Income Redistribution: Economic ‘stimulus’
Both sides gave up important demands. Republicans agreed to tax rebates of up to $1,000, even for families who don’t earn enough to pay income taxes to begin with. This is otherwise known as “income redistribution.” Democrats, on the other hand, gave up on extending unemployment benefits and food stamps—for now. As for the rebates, again The Post: “Under the deal, nearly everyone earning a paycheck would receive at least $300 from the Internal Revenue Service. Most workers would receive rebates of $600 each, or $1,200 per couple. Families with children would receive an additional payment of $300 per child. Workers who earned at least $3,000 last year—but not enough to pay income taxes—would be eligible for $300.”

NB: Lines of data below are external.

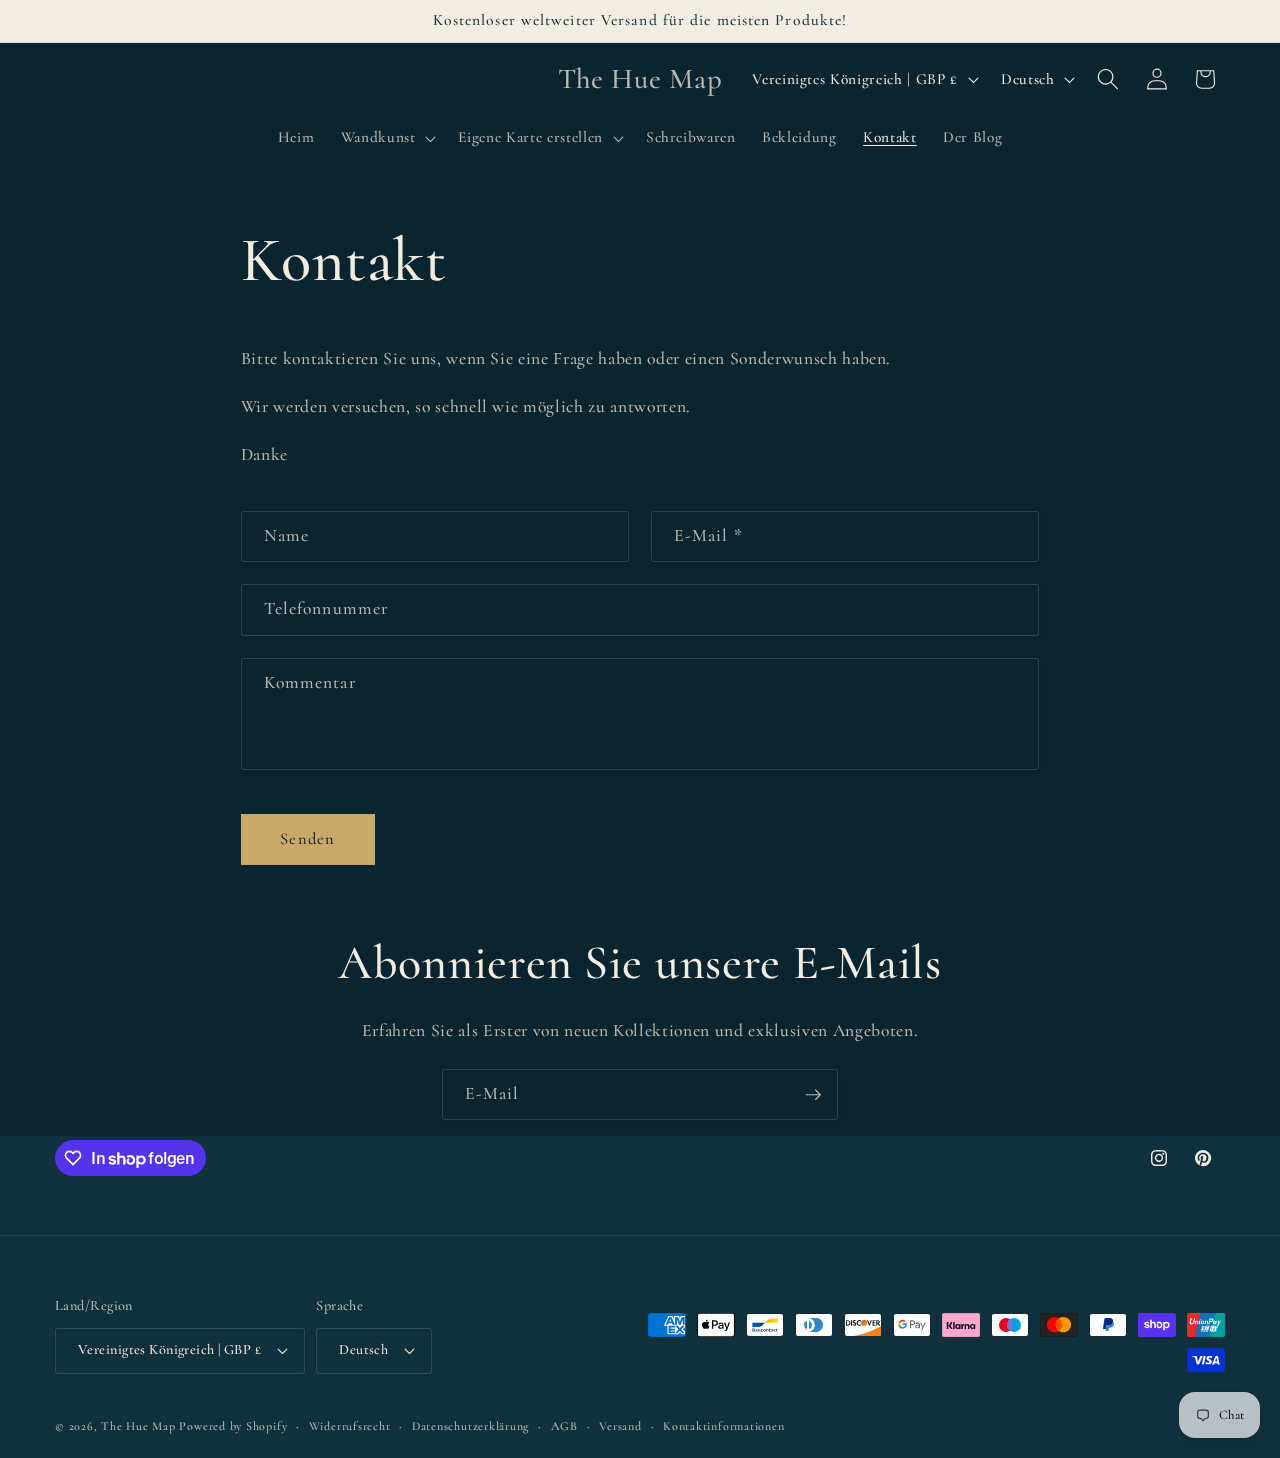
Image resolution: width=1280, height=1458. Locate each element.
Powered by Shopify (233, 1426)
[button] (386, 138)
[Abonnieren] (813, 1095)
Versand (620, 1426)
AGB (564, 1426)
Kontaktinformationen (723, 1426)
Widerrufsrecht (350, 1426)
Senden (307, 839)
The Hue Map (138, 1426)
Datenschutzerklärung (470, 1426)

As with past tax rebates, the idea behind the scheme is that returning this money to taxpayers will lead to a rush of consumer spending that will boost the economy. President Bush used this option in 2001, but there is little evidence that the $300-$600 payout actually was what turned the country around. In fact, it was the tax cuts that revived the economy after the 2001 recession, not the tax rebates, that ended up being put into savings and used to pay existing expenses. Rather than falling back on political parlor tricks that have never been proven to work, Congress should make the Bush tax cuts permanent. Lower taxes are what keep the economy growing, no matter how you crunch the numbers.